When I was young – by which I mean 12 or 13 – I decided to write a fantasy novel. The sort of book I enjoyed reading myself at the time. I didn’t know anything about story arcs or characterisation or POV. It didn’t even occur to me that there might be more to writing than picking up a pen and getting started. On the other hand, I had read an awful lot of books, which at least meant I had a reasonable vocabulary and a vague understanding of how to construct a sentence.
So, I had my idea and I set off with it. There were numerous false starts and obstructions along the way, of course: other writing projects I started and abandoned, little hindrances like school and homework and exams, periodic cases of ‘rip it all up and start again’. Getting my first computer helped; falling in love with a totally unavailable member of the opposite sex didn’t. But finally, I had something that could justifiably be called a completed novel.
It was rubbish.
Yet despite the clichés and the one-dimensional characters and the plot contrivances, the basic idea remained a good one. It was just my execution that was at fault. And so, with a few more years’ experience behind me and a better understanding of what I was doing, I set out to rewrite the thing. And I improved the language and tidied up the POV and added depth to the plot. And that was Novel Mark II.
It was OK, but still not brilliant.
So then – well, I think you get where I’m going with this. The book went through iteration after iteration, and each time it improved to a greater or lesser extent. But the problem was, by then I’d grown attached to certain scenes or characters or ways of putting things. So whereas someone coming to it afresh might have cut out a vast chunk here and changed an entire plot point there, my progress was a lot more incremental. The book was evolving. But it was evolving very, very slowly.
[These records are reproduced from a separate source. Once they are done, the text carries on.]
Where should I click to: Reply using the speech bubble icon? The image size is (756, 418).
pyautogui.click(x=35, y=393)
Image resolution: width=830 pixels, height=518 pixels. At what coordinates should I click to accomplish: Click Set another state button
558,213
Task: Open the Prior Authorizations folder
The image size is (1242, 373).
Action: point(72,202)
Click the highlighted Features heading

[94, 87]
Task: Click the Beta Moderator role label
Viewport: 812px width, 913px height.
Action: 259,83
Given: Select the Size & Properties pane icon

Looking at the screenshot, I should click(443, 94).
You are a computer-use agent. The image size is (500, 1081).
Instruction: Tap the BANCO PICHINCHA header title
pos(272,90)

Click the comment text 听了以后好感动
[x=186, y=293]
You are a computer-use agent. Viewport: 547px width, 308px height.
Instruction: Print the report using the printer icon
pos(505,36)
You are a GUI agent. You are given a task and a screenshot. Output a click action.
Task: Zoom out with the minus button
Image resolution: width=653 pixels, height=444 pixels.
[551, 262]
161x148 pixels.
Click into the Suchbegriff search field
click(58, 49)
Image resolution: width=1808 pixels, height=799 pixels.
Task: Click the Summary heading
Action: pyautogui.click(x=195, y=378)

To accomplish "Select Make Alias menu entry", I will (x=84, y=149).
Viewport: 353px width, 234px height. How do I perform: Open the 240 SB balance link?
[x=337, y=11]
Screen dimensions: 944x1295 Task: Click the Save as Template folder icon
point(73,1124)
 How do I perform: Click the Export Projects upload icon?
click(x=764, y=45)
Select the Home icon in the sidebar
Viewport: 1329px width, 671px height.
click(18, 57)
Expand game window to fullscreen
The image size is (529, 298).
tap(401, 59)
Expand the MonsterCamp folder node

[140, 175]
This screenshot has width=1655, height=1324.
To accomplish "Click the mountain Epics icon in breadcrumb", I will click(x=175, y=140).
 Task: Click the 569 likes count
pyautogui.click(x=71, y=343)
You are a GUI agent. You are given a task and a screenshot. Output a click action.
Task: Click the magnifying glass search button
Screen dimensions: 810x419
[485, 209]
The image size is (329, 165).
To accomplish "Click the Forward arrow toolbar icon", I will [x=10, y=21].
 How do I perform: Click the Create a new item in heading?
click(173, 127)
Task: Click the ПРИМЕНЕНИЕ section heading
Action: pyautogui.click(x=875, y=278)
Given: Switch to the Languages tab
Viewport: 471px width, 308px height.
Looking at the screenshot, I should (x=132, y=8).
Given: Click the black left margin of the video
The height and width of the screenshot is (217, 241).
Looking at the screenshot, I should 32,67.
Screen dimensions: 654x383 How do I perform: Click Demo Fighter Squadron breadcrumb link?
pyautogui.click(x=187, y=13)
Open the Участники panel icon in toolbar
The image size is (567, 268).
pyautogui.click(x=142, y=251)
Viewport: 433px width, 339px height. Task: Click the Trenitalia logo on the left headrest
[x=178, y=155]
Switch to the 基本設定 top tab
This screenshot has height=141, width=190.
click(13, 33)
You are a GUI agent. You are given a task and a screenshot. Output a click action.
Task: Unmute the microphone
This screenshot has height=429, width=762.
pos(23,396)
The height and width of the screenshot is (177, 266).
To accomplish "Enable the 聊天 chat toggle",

By then it was ridiculously long and I’d pretty much lost all sense of what I needed to do to make it right. So I tucked it away on a high shelf and began to write something else instead. And this time, because of all the experience I’d gained on the first project, I knew what I was doing.* I plotted in advance. I set my POV characters and my word count up front. And then I went for it. Instead of years, it took me a few months. I edited once for logic and once for nitpicks and that was it. Done.
So what’s the point I'm trying to make by telling you this little story? Well, the evolving novel was obviously a good thing in some ways. I think it taught me a lot more than if I’d started a completely new project each time, because it allowed me to see how what I was changing affected the book for the better (or worse). In addition, I know that world and its characters inside out. I’ve spent so long in it that I probably know more about it than I do about reality. Yet what I’ve also found is that it’s very hard to pick something apart once it’s written. The first draft is by far the most important. Like a pearl around a grain of dirt, everything in a book will build on that first set of words. And if those words happen to have been written when you were 12 years old and pretty clueless about writing, you won’t have an easy task ahead of you.
Evolution is a useful process. But sometimes you have to accept it won’t be the evolving book that gets the full benefit of it.
* Relatively speaking, of course. I don’t ever claim to really know what I’m doing.